Art might save us all, but it also has the potential to ruin our lives while it has us searching for the truth. Georgiou’s seeking is well documented in the music. And while the songwriting craft is impressive, it certainly hasn’t been born out of an easy, carefree ride.
First impressions are everything. The title track opens the record with the force that only truthful, uncomfortable confessions can bring. It sets the tone. This is folk-based music, sure. But few protest singers ever ventured that far into their psyche, and fewer still were brave enough to present to the world what it is they had found.
“Tied Hands” is led by jazzy piano chords. It blooms with the whispers of betrayals, failed relationships and the emotional maelstrom that all of this creates. The emotions conveyed here may be raw, but Georgiou’s methods of expressing them are subtle.

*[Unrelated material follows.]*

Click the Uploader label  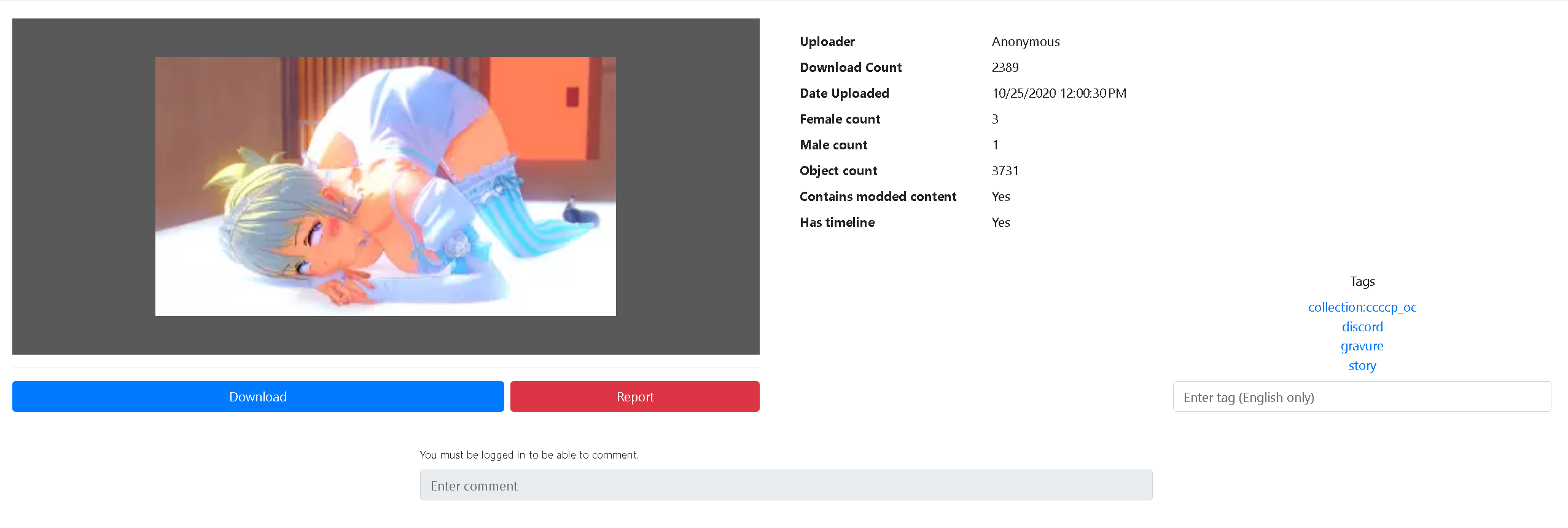[x=827, y=42]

“Lying” mixes the holy with the profane, with the singer’s troubles with getting herself to sleep presented almost like a death cry to a celestial being. The lyrical hook is “I don’t want to die alone”, and it is presented over sweet, minimalist instrumental backing that could otherwise persuade you that you’re listening to pop music.
“Passengers” is the most straightforward track, a folk-pop confession in which Georgiou addresses her audience directly. Admitting your frailty and fears over the possible lack of meaning of our existence takes guts, and this folkie has got the grit.
Still, with the capacity to channel this kind of beauty, you’d think that Galatea Georgiou has found herself, has come to a point where she’s achieved balance. That may be true, but she’s not allowing comfort to distract her, as can be heard in “I Don’t Believe in Destiny,” a piano ballad in which she promises to let go and free herself from the things that have imprisoned her.
It’s easy for folk-pop singers to fall into the trap of merely wanting to deliver pleasant, palatable songs and good news. Galatea Georgiou is far too forthright for that, and “How It Feels To Know” seeks to provide the truth instead.